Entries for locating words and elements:
>>>
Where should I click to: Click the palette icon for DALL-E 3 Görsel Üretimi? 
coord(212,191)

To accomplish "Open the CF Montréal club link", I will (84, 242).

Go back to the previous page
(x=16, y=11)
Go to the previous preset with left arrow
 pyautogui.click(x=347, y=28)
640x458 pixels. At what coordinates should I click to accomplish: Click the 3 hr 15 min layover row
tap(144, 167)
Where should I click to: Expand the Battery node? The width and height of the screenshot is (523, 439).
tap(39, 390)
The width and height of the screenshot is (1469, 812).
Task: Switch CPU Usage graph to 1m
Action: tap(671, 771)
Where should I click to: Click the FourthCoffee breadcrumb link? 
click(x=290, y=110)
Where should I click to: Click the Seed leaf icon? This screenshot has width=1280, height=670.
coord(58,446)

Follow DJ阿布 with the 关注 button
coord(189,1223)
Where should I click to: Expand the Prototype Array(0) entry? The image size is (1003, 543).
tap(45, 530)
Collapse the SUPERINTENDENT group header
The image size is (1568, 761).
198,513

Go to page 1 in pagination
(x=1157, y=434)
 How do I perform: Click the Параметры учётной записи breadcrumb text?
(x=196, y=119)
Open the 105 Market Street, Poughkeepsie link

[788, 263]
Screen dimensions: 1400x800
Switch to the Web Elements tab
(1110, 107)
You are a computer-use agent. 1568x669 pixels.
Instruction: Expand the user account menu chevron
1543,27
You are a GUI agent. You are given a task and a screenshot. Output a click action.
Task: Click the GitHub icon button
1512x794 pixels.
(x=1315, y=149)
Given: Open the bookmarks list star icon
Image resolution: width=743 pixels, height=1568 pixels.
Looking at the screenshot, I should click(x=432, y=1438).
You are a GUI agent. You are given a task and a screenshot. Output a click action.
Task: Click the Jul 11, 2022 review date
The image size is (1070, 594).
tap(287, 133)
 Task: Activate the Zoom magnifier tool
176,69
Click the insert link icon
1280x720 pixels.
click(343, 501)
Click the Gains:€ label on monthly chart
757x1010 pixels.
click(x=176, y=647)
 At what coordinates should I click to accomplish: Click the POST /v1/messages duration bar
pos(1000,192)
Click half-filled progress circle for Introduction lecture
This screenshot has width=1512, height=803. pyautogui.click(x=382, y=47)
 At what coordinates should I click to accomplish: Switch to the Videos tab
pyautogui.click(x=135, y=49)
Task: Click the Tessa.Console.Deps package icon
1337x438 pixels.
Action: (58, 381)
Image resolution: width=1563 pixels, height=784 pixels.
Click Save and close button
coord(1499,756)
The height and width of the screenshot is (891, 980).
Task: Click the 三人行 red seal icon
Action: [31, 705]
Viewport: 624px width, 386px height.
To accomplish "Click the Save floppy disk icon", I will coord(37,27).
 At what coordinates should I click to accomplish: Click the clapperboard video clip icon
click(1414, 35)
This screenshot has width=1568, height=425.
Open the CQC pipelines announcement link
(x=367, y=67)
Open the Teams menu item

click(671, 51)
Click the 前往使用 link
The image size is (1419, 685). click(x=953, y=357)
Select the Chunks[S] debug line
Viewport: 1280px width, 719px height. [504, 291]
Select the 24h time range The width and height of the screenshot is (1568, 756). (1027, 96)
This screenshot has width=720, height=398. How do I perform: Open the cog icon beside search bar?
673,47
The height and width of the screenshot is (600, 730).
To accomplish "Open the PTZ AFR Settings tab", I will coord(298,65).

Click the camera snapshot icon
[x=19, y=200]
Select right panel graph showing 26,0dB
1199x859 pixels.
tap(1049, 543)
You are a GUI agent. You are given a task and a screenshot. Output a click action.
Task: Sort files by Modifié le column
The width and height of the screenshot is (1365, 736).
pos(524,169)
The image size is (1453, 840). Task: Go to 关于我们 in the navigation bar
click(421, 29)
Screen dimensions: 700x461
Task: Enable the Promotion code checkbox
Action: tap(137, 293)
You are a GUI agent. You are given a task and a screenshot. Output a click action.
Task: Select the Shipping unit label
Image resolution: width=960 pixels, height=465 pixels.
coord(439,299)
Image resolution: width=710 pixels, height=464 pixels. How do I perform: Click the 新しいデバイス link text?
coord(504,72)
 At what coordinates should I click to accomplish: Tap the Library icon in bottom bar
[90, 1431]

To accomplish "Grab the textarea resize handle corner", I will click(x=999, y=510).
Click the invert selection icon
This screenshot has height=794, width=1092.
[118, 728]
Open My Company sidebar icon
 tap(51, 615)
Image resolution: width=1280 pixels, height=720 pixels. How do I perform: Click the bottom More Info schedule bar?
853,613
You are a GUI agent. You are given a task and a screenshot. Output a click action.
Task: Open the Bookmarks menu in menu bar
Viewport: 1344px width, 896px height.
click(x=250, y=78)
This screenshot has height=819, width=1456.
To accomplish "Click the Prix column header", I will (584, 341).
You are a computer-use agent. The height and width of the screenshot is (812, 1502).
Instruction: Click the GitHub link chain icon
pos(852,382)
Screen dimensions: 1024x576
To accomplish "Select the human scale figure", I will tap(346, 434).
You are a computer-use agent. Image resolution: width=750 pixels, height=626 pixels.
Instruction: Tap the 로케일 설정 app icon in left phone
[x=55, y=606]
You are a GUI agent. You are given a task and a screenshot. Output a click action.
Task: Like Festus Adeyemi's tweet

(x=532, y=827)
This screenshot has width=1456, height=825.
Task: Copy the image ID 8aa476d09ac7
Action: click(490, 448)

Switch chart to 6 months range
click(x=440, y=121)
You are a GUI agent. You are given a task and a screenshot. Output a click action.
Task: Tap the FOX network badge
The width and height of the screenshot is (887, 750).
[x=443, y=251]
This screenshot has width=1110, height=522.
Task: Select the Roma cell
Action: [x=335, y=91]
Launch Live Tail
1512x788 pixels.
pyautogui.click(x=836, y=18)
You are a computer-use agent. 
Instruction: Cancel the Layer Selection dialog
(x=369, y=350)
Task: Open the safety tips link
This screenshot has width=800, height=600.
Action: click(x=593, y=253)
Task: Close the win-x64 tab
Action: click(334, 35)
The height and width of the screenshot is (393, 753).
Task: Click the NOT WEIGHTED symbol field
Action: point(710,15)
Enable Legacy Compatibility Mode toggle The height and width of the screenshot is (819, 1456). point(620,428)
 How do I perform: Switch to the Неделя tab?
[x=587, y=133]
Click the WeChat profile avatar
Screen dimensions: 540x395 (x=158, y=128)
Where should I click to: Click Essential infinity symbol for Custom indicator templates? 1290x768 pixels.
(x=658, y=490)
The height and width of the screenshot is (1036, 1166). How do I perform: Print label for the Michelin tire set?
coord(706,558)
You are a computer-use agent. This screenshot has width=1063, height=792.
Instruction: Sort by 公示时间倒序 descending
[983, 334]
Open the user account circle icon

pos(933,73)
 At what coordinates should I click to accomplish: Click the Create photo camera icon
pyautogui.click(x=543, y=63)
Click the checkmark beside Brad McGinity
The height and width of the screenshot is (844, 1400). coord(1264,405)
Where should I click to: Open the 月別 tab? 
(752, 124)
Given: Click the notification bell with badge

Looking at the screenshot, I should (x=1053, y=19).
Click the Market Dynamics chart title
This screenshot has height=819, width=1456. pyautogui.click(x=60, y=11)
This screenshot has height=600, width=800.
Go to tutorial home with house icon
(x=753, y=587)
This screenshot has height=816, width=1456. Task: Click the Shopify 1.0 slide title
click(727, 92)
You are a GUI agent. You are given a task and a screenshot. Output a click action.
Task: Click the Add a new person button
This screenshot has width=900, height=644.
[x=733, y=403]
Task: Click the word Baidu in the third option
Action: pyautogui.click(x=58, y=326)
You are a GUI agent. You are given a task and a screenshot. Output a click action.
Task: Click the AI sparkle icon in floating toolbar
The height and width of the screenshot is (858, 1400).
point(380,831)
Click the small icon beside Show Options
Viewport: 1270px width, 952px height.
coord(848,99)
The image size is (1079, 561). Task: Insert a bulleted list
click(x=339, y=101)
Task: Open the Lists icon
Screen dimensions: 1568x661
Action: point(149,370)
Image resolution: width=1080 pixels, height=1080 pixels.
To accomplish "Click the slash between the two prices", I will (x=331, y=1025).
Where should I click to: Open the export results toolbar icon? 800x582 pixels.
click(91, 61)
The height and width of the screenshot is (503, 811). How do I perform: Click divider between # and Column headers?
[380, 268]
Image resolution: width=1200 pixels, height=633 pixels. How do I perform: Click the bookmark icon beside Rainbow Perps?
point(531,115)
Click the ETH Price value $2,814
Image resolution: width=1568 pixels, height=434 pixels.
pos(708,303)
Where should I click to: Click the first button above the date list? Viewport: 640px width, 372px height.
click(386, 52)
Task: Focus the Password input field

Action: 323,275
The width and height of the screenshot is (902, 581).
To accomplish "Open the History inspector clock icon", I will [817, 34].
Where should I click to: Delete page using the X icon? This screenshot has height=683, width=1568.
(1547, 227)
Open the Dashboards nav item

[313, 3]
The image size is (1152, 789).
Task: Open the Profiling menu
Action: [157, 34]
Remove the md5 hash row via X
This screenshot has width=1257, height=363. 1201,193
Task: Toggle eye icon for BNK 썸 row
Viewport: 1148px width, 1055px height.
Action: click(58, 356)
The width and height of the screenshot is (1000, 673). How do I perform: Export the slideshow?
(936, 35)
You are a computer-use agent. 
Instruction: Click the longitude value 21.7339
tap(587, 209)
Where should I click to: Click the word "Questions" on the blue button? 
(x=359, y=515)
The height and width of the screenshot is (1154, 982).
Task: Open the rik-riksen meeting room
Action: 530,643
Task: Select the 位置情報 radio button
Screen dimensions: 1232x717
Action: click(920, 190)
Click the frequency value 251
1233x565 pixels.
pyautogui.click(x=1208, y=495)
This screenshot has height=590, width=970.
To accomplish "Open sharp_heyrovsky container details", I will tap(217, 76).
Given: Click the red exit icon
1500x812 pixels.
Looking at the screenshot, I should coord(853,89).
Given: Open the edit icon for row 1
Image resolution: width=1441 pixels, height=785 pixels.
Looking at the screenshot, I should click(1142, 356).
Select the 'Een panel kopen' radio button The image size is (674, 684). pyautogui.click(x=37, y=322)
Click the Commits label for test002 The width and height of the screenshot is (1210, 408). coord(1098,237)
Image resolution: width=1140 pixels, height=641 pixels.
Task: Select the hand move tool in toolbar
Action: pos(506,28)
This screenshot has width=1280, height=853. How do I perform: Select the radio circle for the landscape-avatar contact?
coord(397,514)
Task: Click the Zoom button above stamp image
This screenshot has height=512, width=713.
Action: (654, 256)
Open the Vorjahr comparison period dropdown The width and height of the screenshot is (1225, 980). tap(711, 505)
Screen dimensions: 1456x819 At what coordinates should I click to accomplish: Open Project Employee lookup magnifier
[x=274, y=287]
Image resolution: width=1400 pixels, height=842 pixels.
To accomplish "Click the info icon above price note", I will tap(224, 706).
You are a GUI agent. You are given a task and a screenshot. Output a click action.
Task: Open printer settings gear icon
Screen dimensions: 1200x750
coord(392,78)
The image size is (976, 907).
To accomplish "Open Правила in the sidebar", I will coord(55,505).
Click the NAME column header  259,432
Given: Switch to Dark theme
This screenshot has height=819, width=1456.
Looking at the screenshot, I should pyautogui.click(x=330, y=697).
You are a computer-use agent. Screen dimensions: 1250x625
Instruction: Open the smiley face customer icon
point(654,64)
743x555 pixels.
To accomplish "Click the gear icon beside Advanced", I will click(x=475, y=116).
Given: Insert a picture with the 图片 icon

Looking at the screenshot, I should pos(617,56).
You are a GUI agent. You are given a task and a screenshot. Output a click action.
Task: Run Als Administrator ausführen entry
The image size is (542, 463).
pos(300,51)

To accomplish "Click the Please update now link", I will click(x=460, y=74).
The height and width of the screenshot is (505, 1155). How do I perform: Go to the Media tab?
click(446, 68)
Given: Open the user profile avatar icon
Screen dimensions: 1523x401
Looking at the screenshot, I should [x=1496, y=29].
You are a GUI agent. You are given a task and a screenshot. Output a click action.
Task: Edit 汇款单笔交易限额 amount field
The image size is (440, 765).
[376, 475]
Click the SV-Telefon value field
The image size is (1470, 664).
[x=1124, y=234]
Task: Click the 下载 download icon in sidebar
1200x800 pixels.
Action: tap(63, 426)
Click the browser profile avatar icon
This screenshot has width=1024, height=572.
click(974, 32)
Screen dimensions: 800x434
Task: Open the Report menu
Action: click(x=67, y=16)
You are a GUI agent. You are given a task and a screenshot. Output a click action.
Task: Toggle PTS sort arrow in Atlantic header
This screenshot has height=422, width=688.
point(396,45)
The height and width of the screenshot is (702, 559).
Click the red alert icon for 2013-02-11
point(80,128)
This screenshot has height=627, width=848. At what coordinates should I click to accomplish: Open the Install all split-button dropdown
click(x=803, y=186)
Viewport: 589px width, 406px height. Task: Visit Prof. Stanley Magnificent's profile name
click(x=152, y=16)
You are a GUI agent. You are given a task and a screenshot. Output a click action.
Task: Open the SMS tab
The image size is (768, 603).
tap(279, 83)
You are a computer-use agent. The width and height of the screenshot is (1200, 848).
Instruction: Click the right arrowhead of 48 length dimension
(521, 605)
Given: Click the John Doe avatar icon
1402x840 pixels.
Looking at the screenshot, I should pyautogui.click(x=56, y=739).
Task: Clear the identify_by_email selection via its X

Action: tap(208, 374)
<<<
Arrange the lines as a two-column CSV with the headers input and output, starting at the first line and stopping after the line that has "(x=16, y=11)". Give one row per input and its output, put each field in quotation marks, and replace any line breaks with spaces.

• [Response for this exercise]:
input,output
"Where should I click to: Click the palette icon for DALL-E 3 Görsel Üretimi?","coord(212,191)"
"To accomplish ""Open the CF Montréal club link"",","I will (84, 242)."
"Go back to the previous page","(x=16, y=11)"